Transcribe the entries verbatim, starting at the line that contains "Click the main.exe" and continuing through the last line of the entries, with both of those lines included.

Entries with element and text position data:
§
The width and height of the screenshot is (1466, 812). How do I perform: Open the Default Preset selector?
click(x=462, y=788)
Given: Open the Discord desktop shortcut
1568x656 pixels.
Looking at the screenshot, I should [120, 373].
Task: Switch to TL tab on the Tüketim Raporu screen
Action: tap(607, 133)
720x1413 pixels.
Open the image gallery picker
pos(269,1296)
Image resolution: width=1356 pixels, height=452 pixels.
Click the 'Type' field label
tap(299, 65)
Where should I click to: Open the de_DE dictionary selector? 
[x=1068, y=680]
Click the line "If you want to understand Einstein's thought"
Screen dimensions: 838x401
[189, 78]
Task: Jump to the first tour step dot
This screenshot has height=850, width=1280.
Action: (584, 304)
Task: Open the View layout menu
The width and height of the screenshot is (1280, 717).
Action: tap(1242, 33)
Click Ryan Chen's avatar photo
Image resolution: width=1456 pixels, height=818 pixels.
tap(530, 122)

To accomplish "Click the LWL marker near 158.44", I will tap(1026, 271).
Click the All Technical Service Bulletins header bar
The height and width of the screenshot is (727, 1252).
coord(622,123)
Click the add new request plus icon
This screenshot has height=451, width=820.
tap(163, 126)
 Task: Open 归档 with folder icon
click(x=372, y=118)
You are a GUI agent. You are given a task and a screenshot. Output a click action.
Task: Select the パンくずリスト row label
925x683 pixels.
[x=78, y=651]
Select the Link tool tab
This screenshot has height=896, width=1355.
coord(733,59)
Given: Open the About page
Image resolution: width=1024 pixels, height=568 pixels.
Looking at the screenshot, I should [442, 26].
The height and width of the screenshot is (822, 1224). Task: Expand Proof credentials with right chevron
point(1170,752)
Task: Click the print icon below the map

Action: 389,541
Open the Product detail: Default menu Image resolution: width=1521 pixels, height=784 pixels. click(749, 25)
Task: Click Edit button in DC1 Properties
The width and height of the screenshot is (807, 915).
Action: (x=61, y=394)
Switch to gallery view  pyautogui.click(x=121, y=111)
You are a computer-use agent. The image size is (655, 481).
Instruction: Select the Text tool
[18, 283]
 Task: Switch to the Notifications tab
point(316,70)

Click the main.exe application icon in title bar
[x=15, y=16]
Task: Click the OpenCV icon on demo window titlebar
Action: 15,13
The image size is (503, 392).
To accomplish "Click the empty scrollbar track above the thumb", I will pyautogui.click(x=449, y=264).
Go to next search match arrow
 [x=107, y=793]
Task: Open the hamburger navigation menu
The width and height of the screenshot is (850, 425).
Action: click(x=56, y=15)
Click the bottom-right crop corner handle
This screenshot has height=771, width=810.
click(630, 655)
§
REPLY:
Click the main.exe application icon in title bar
[x=15, y=16]
Task: Click the OpenCV icon on demo window titlebar
Action: 15,13
The image size is (503, 392).
To accomplish "Click the empty scrollbar track above the thumb", I will pyautogui.click(x=449, y=264).
Go to next search match arrow
 [x=107, y=793]
Task: Open the hamburger navigation menu
The width and height of the screenshot is (850, 425).
Action: click(x=56, y=15)
Click the bottom-right crop corner handle
This screenshot has height=771, width=810.
click(630, 655)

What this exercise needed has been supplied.